Testing vs Evaluation: When to Stay with Testing
Evaluation isn't universally better. Stay with standardised testing if:
- Your child is a strong test-taker who consistently scores above the 4th stanine with minimal stress
- You prefer minimal documentation — a test score is a single piece of evidence; a portfolio is a year's worth of organised work
- Your child is in the early elementary years and testing takes 2-3 hours versus months of portfolio assembly
- You don't want to pay for an evaluator — test booklets (CAT, Iowa Assessments, Stanford 10) cost $25-75; evaluators cost $150-300
The best evidence of progress pathway is the one that accurately reflects your child's learning with the least stress for your family.
Who This Is For
- Virginia homeschool parents currently using standardised testing who want to switch to portfolio evaluation
- Parents whose children score near the 4th stanine threshold and find annual testing stressful
- Parents of neurodivergent learners or test-anxious children who need an alternative evidence pathway
- Parents using non-traditional curricula (unschooling, project-based, Charlotte Mason) where testing doesn't reflect actual learning
Who This Is NOT For
- Parents happy with the standardised testing pathway whose children test well above the 4th stanine
- Parents using the Religious Exemption pathway (no annual evidence of progress required)
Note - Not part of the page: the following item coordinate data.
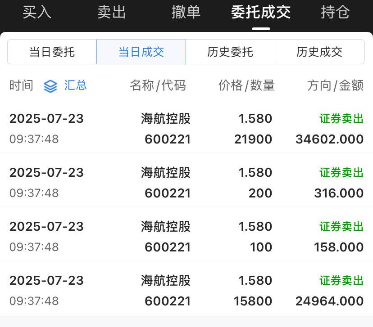Select the 当日成交 segment
The width and height of the screenshot is (373, 327).
click(x=141, y=52)
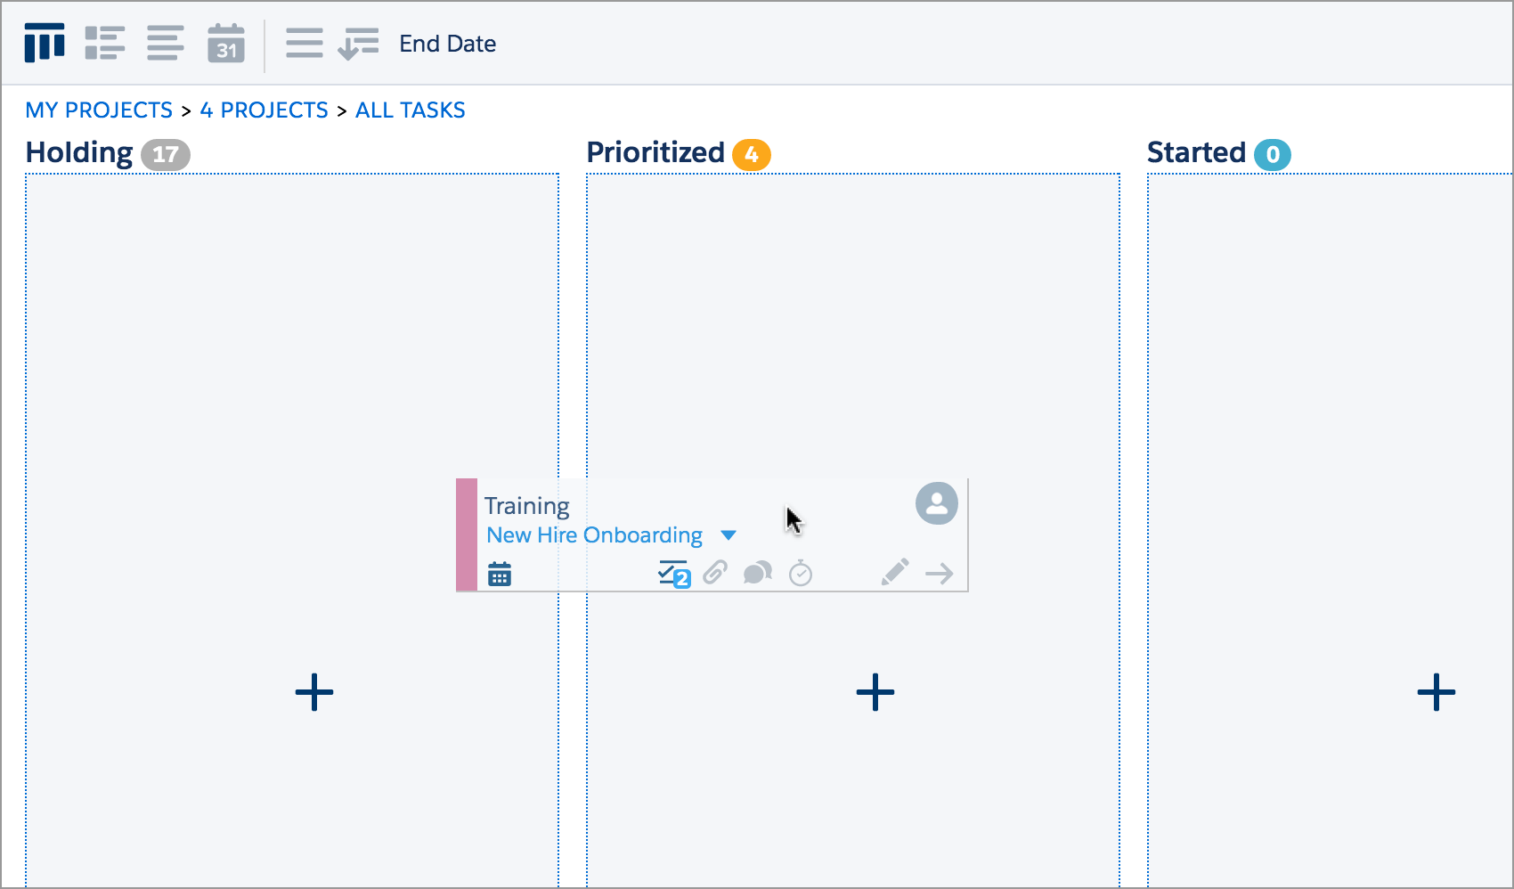Open the due date calendar on Training card
Image resolution: width=1514 pixels, height=889 pixels.
500,575
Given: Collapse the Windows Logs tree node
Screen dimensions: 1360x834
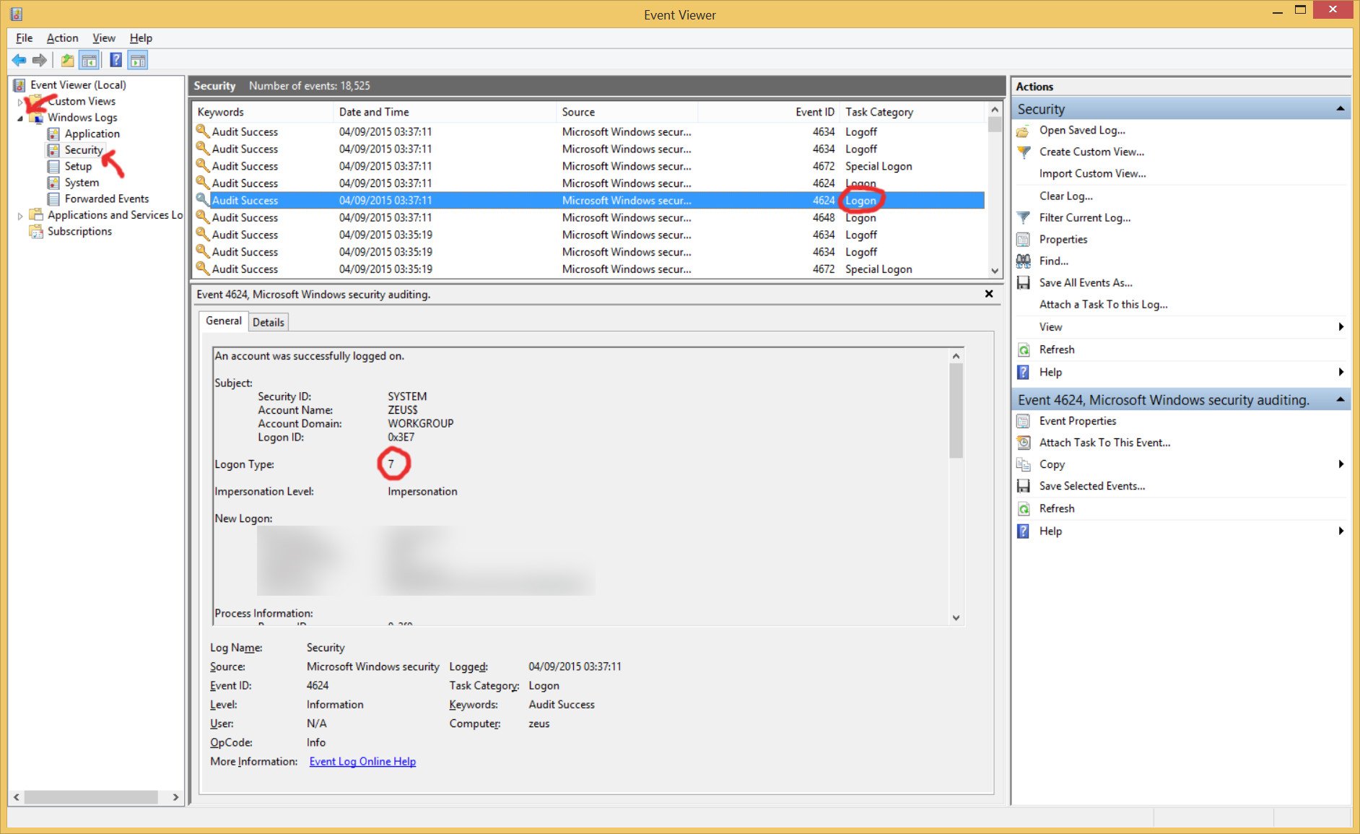Looking at the screenshot, I should point(20,118).
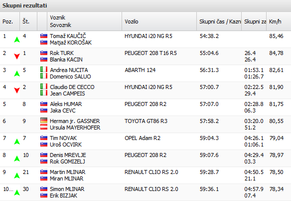Select driver name Tomaž KAUČIČ
This screenshot has width=291, height=201.
coord(68,36)
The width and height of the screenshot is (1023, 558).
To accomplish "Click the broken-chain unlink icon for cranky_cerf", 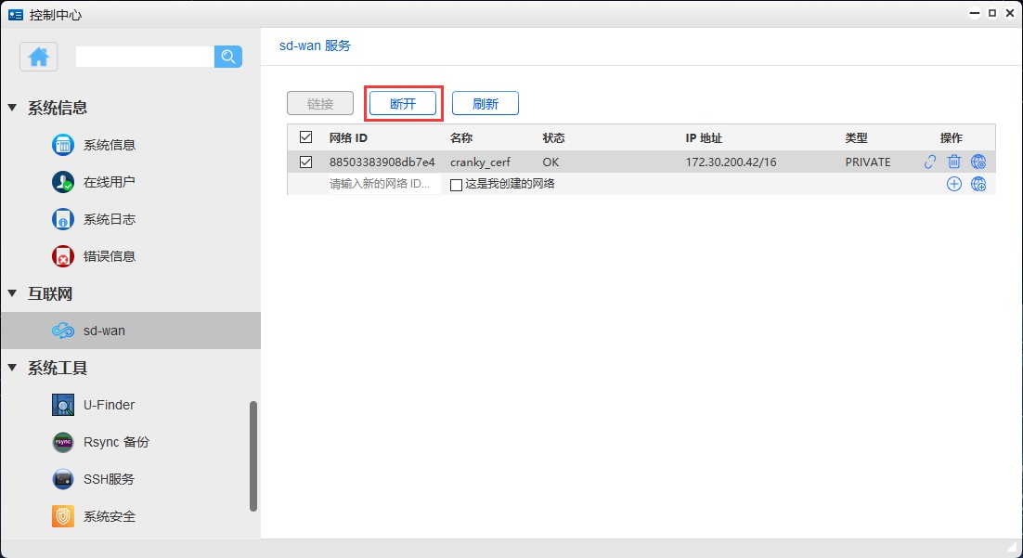I will 929,162.
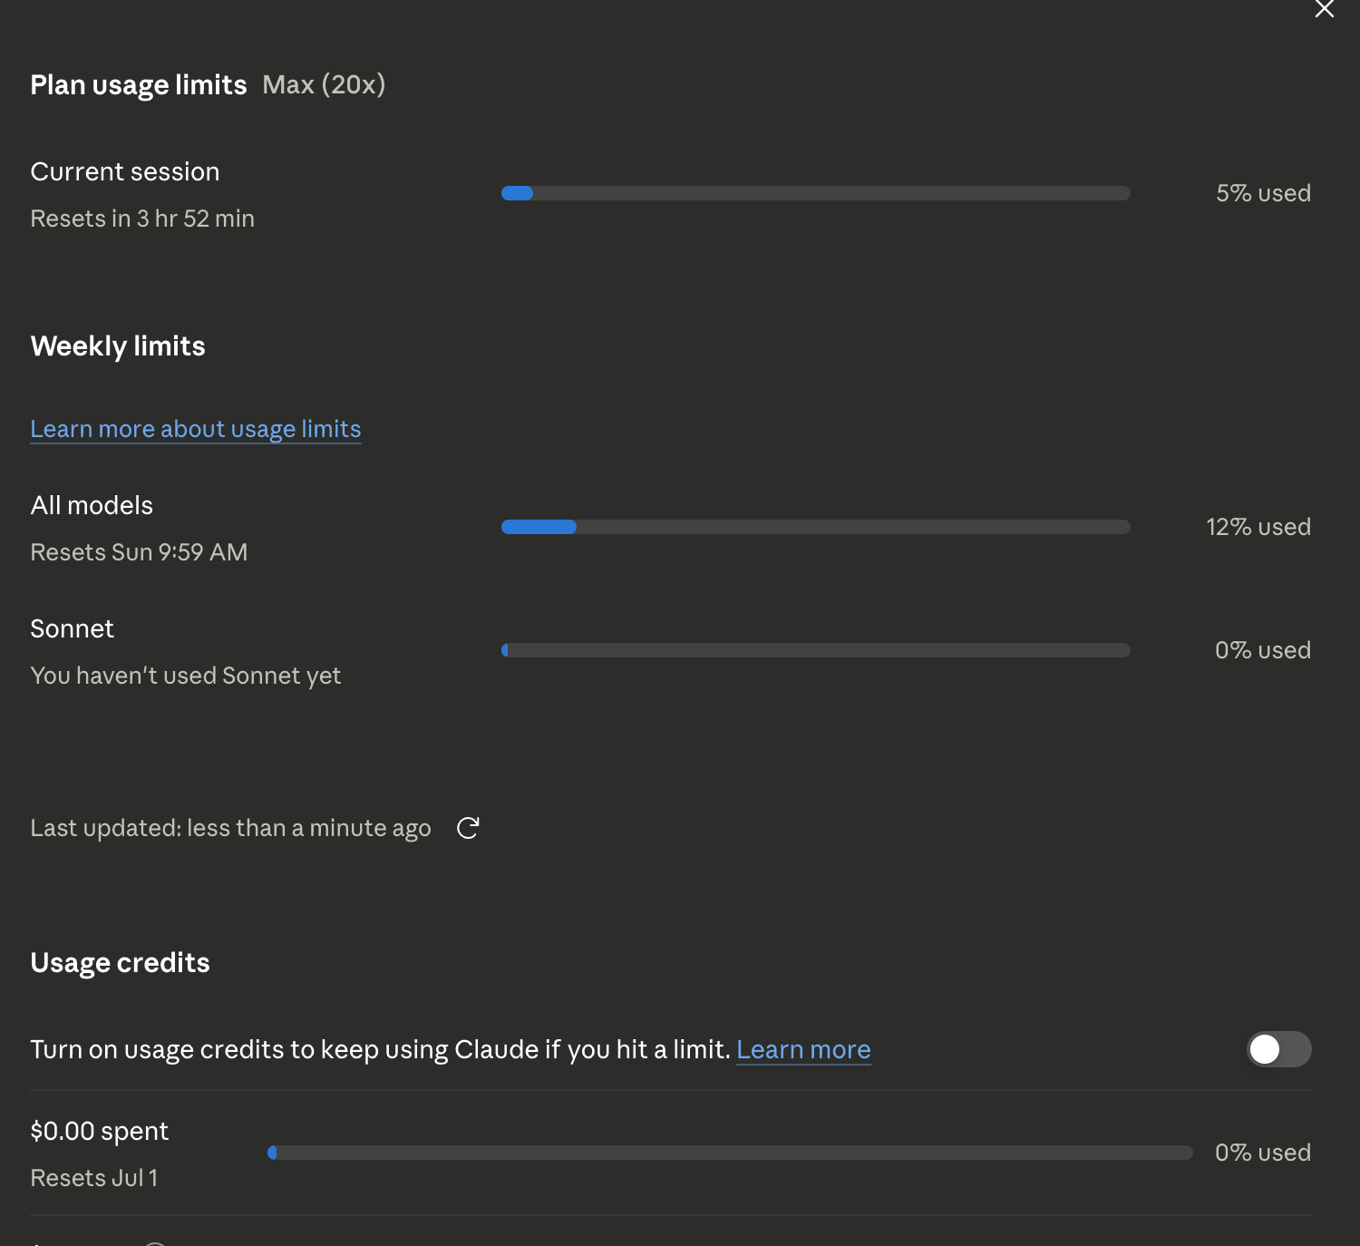Open the Learn more about usage limits link
The height and width of the screenshot is (1246, 1360).
196,429
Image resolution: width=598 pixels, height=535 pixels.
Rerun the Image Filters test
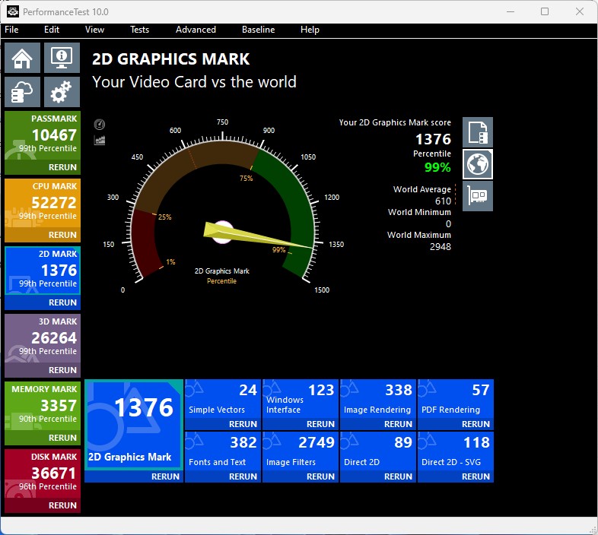pyautogui.click(x=320, y=476)
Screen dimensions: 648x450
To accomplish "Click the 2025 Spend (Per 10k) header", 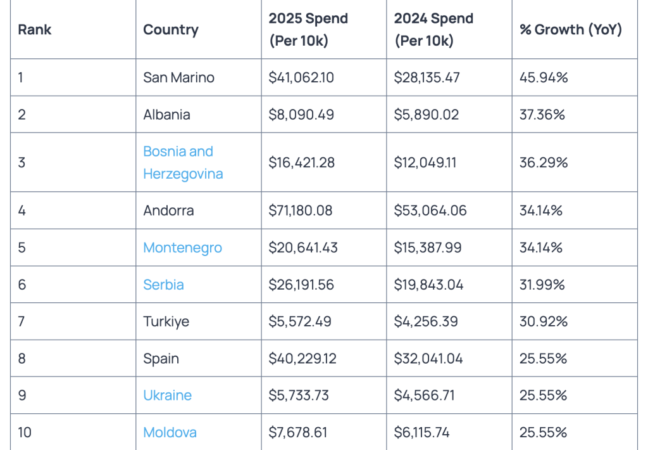I will pos(308,30).
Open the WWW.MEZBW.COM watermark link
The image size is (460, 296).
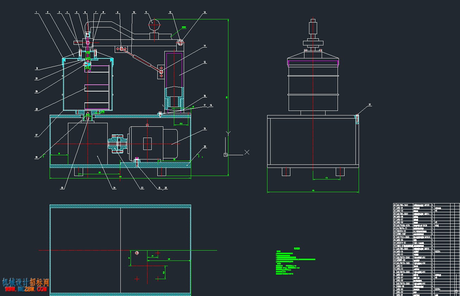pyautogui.click(x=26, y=289)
- Parents looking for Virginia homeschool withdrawal information (that's a different process — see the Virginia Legal Withdrawal Blueprint)
Frequently Asked Questions
Do I need to notify the superintendent that I'm switching from testing to evaluation?
No. Virginia law gives you the choice each year. You simply submit whichever form of evidence of progress you choose by August 1. There's no paperwork for switching.
Can I switch back to testing after trying evaluation?
Yes. You can alternate between testing and evaluation year by year. There's no commitment to either pathway.
What if the evaluator says my child isn't making adequate progress?
This is rare when you've provided a reasonably organised portfolio, but it can happen. If the evaluator cannot write a positive letter, you have options: find a different evaluator for a second opinion (the law doesn't limit you to one evaluator), or switch back to standardised testing for that year. If neither pathway produces positive evidence of progress, you enter the probation year — a remediation period, not an immediate loss of homeschool rights.
How many work samples per subject do evaluators expect?
There's no magic number. A practical guideline: 2-3 samples per subject per quarter, showing work from the beginning, middle, and end of the year. Quality and variety matter more than volume. A portfolio with 30 carefully selected samples across 5 subjects is better than 200 worksheets stuffed in a binder.
Is evaluation more expensive than testing?
Usually, yes. Test booklets cost $25-75. Evaluators charge $150-300. But evaluator cost is a one-time annual expense, and a well-organised portfolio reduces review time (and often the fee). For families where testing causes significant stress, the evaluator fee buys genuine peace of mind.
Can a family member serve as my evaluator?
Technically, Virginia law says the evaluator must hold a teaching licence (from any state) or a master's degree. It does not specifically prohibit family members. However, using a family member raises credibility questions if the superintendent ever challenges the evaluation. Most families use an independent evaluator to avoid any appearance of conflict.